Kahng began negotiating with Apple in April 1994, but it was a tough sell. Apple was already eyeing bigger-name cloners like Compaq, Motorola, and Zenith. Nevertheless, with help from former Apple engineers, Kahng built a Mac prototype. By November he had designed a clone that was cheaper to manufacture and used off-the-shelf power supplies and monitors instead of Apple’s more expensive components. Both Piol and Apple executives were impressed. And on December 17, 1994, following Apple’s fruitless effort to attract better-known partners, Kahng’s tiny company became the first Mac OS licensee. “We took a risk and jumped in without any real guarantees from Apple, and it paid off,” says Kahng.

The dash to market began with the seven-day workweeks that Kahng had grown accustomed to during his IBM cloning days. A scant four months later Power, with a burgeoning staff of fifteen, introduced the Power 80, 100, and 110 models, which came pre-installed with $1,200 worth of free software (including popular programs like Quicken and ClarisWorks) and undercut Apple’s price by 25 percent. The clones received “very good” to “excellent” ratings from the Mac industry; PC Magazine called the Power 100 “the Macintosh’s identical twin in everything but price.” Then, last October, Power made the leap from cloner to innovator, introducing the PowerWave 604/150—in Kahng’s words, “the fastest desktop PC in the world.”

Now what? Power expects 1996 to be even more frantic than last year. Its cheapest clone yet, the new PowerCurve, with a sticker price of less than $2,000, is about to hit the market. Power plans to become a supplier of parts like circuit boards and possibly even complete computer systems to other computermakers who strike licensing deals with Apple; Kahng says he’d love to see 25 more companies like Power—they would all be potential customers. Later this year Kahng will carry Power’s brand-name recognition overseas to China, South Korea, and other markets that Apple has yet to exploit.

Closer to home, the company is getting unpacked after a big move. With clone production approaching 10,000 machines a month, Kahng relocated his troops in January north of Austin to the town of Round Rock, where he has leased plenty of office and manufacturing space along Interstate 35. This time, there’s carpet on the floors, windows in some offices, and enough room for Power to triple its work force, as expected, by year’s end. Just up the road is Power’s new manufacturing operation, a refurbished factory floor in a rust-colored motor plant where the enormous magnets for the supercollider were to be built. Power will be able to produce nearly three times the number of PCs a month it currently produces.

With such success, of course, come questions.

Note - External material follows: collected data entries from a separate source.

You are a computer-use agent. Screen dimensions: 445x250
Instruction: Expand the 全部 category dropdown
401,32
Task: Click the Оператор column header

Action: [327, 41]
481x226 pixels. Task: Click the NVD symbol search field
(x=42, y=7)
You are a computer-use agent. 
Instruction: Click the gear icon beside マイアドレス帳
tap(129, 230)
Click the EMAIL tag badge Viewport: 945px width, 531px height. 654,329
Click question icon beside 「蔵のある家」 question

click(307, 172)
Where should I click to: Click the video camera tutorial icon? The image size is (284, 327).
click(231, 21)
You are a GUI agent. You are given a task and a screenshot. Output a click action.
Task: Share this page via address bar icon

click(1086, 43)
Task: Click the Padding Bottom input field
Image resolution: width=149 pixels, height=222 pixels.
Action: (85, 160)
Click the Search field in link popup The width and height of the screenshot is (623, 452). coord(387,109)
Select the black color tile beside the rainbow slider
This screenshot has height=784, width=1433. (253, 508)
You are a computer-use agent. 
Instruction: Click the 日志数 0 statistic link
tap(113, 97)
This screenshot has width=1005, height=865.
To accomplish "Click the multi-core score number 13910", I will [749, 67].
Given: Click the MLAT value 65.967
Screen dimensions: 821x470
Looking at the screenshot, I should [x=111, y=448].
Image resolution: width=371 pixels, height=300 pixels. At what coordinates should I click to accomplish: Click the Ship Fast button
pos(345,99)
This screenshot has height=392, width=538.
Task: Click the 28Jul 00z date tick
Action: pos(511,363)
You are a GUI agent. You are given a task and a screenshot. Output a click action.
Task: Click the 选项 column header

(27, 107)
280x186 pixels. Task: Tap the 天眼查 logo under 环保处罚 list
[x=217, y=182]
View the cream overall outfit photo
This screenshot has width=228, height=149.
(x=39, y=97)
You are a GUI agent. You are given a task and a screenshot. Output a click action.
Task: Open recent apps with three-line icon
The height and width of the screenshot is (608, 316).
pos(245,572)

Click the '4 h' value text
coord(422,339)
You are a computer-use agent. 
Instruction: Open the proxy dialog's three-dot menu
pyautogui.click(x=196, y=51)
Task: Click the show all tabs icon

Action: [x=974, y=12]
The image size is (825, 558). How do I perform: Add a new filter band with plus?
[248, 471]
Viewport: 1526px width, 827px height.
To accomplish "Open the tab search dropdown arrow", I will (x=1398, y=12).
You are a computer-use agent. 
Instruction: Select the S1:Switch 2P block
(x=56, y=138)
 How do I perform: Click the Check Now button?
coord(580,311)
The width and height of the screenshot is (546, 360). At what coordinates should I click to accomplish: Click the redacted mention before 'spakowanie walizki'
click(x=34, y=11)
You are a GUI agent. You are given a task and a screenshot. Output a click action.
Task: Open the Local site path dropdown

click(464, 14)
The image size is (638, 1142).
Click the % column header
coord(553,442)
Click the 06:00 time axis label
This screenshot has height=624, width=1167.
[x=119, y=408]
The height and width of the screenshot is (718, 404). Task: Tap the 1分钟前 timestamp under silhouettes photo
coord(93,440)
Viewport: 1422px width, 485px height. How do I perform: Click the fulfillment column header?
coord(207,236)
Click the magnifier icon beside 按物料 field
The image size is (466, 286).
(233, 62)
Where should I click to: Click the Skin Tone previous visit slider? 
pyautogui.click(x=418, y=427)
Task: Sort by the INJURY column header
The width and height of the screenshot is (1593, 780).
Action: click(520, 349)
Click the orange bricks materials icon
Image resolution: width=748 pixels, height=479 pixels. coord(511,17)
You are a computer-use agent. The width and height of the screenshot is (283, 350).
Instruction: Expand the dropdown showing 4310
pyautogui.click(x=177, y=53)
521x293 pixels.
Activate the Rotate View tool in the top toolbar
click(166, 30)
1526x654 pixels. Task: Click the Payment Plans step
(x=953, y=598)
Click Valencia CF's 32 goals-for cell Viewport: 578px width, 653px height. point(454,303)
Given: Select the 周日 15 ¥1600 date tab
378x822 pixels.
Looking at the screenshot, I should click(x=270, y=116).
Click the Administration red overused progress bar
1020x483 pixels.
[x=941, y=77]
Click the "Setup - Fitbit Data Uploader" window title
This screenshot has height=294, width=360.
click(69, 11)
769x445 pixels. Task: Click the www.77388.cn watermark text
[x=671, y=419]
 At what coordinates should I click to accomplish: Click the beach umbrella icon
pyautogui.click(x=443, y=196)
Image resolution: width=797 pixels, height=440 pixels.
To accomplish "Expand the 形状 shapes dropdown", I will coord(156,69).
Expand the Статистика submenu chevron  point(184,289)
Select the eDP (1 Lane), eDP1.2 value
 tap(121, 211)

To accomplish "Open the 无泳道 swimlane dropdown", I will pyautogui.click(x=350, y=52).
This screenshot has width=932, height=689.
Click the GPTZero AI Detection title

Where will Power get the money it needs to finance its rapid growth? Last June a group of foreign investors, including Olivetti, South Korea’s LG Group (formerly Lucky Goldstar), and Japan’s ASCII, brought the company’s total financing up to $13 million. There is also the possibility of a stock offering. Kahng and Hirvela say they’re in no big hurry to go public, although they have met with investment bankers from several firms. “At this point, we’re more than sufficiently funded,” Hirvela says.

Could Apple abandon its licensing strategy and pull the plug on Power by refusing to grant it a license for Copland, the next generation of the Mac operating system? Not likely. While none of Apple’s licensees are guaranteed the rights to Copland, Apple’s vice president of technology licensing, Lamar Potts, says there is no reason why Apple wouldn’t license to Power again. “They’ve proved to be a good ally for us,” he says.

And what of the competition? None of the other Apple licensees (Radius and DayStar Digital in the U.S. and Pioneer Electronics in Japan) presently pose a threat to Power, but success breeds imitation—and a satisfied Apple now says it will license the Mac operating system almost to anyone who wants it. “You’ve got to believe bigger players will enter the market at some point,” says analyst Scott Miller of Dataquest, a leading Silicon Valley market research firm. “By then, Power will have to be big enough to survive.”

Kahng isn’t worried. He expects his company will be worth $1 billion in five years. “Dell,” he beams, “took ten years to hit $1 billion.”

Alexandra M. Biesada is a former Texas bureau chief for Financial World magazine.